[发明专利]一种具有大豆MnSOD基因的粟酒裂殖酵母工程菌及其构建方法

说明书

技术领域

本发明涉及一种具有大豆MnSOD基因的粟酒裂殖酵母工程菌及其构建方法

背景技术

对SOD的研究起始于1938年。1938年英国T.mann和D.keilin最早从牛血液中分离出含铜的兰绿色蛋白，当时称血铜蛋白。1953年从马肝中分离出类似蛋白称肝铜蛋白，后来又从脑中分离出这种蛋白称脑铜蛋白。

1969年Mccord和Fridovich发现该蛋白有催化O₂，发生歧化反应的功能，故将此酶命名为超氧化物歧化酶(Superoxide Dismutase，SOD，EC1.15.1.1)。

超氧化物歧化酶(Superoxide dismutase，SOD)是生物体防御氧化损伤的一种十分重要的生物酶，能够催化超氧阴离子(O^2-)发生歧化反应，从而专一的清除生物体内的超氧阴离子，平衡机体的氧自由基，较好地抵御氧自由基和其他氧化物自由基对细胞质膜的毒性。

在高等植物中，SOD根据其辅基部位结合的不同金属离子分为三类：MnSOD、FeSOD、CuZnSOD。在植物中CuZnSOD是三种超氧化物歧化酶中含量最丰富的一类，主要存在于叶绿体、胞质和过氧化物酶体中。MnSOD和FeSOD每个亚基都只含有一个金属离子，MnSOD主要存在于线粒体中，而FeSOD存在于叶绿体中。

MnSOD的催化活性不受其产物H₂O₂的抑制。线粒体是真核生物细胞进行有氧呼吸的主要场所，通过其内膜的电子传递链实现能量转换的功能；当生物处于胁迫或病变条件下，线粒体内膜电子传递受阻，将导致活性氧过量产生，对线粒体乃致整个细胞造成伤害。

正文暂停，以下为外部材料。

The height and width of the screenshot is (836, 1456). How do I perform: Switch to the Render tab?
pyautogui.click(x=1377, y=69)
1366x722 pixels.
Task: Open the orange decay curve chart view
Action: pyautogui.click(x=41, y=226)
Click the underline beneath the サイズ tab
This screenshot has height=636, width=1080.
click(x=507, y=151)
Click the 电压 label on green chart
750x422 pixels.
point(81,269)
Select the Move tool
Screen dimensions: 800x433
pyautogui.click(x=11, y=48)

因此MnSOD是细胞线粒体内消除超氧阴离子、保护线粒体不受活性氧伤害的关键酶。

MnSOD是人体内除CuZnSOD之外的另一种SOD，与CuZnSOD相比具有寿命长、分子量小等优点，而且锰的毒性较之铜铁为低，其小分子配合物作为模拟MnSOD安全性好。因而近年来有关MnSOD的研究非常活跃。

在SOD家族中MnSOD的特点是：生物半衰期较长，抗炎抗辐射作用优于CuZnSOD，这表明MnSOD作为酶制剂具有十分重要的医用价值和潜在的临床应用前景。

由于MnSOD仅存于线粒体中，含量甚微，用传统的生物化学方法难以从天然组织中分离纯化较大量的MnSOD蛋白，因此采用分子克隆的方法获得MnSOD的基因序列，并通过转基因的方法使MnSOD基因在酵母中大量表达是深入研究其功能的重要途径。

酵母菌是单细胞真核生物，具有生长快，易于遗传操作、能对外源蛋白进行翻译后加工和修饰、不产生有毒产物等特点，被认为是表达外源蛋白的合适宿主。

裂殖酵母属(Schizosaccharomyces)细胞椭圆形、圆柱形，由营养细胞接合，形成子囊。有发酵能力，代表种为粟酒裂殖酵母，最早分离自非洲粟米酒，能使菊芋发酵产生酒精。粟酒裂殖酵母(fission yeast或Schizosaccharomyces pombe)是一种简单的单细胞生物，其基因组为14Mb，大约是大肠杆菌基因组的4倍。该酵母区别于同属于子囊真菌的酿酒酵母(Saccharomyces cerevisiae)，许多研究表明两种酵母在系统分类、细胞周期、rRNA的生物合成和基因的组织、结构及基因的表达调控等方面并不相同，在某些方面裂殖酵母与高等动物却有一定的相似性，因此，裂殖酵母也是一种良好的研究真核生物的模式生物。

发明内容

本发明提供一种具有大豆MnSOD基因的粟酒裂殖酵母工程菌及其构建方法。

本发明采取的技术方案是：将构建的含有大豆MnSOD基因的重组粟酒裂殖酵母表达载体导入粟酒裂殖酵母中得到的。

本发明将MnSOD基因插入到粟酒裂殖酵母表达载体的多克隆位点处，将构建的该重组粟酒裂殖酵母表达载体pESPUC-MnSOD导入粟酒裂殖酵母中，获得重组粟酒裂殖酵母转化子，培养重组粟酒裂殖酵母使MnSOD基因得到表达。

本发明重组粟酒裂殖酵母表达载体pESPUC-MnSOD，该载体含有Pnmt1启动子、Pnmt1终止子序列，抗性基因为氨苄青霉素，选择标记基因LEU，大豆MnSOD基因位于多克隆酶切位点SalI和BamHI之间。

本发明大豆MnSOD基因分别为SEQ ID NO.1，SEQ ID NO.2，SEQ ID NO.3所述。

本发明酵母转化方法是醋酸锂转化法及电击转化法。

本发明中IPTG能诱导MnSOD基因在粟酒裂殖酵母中大量表达。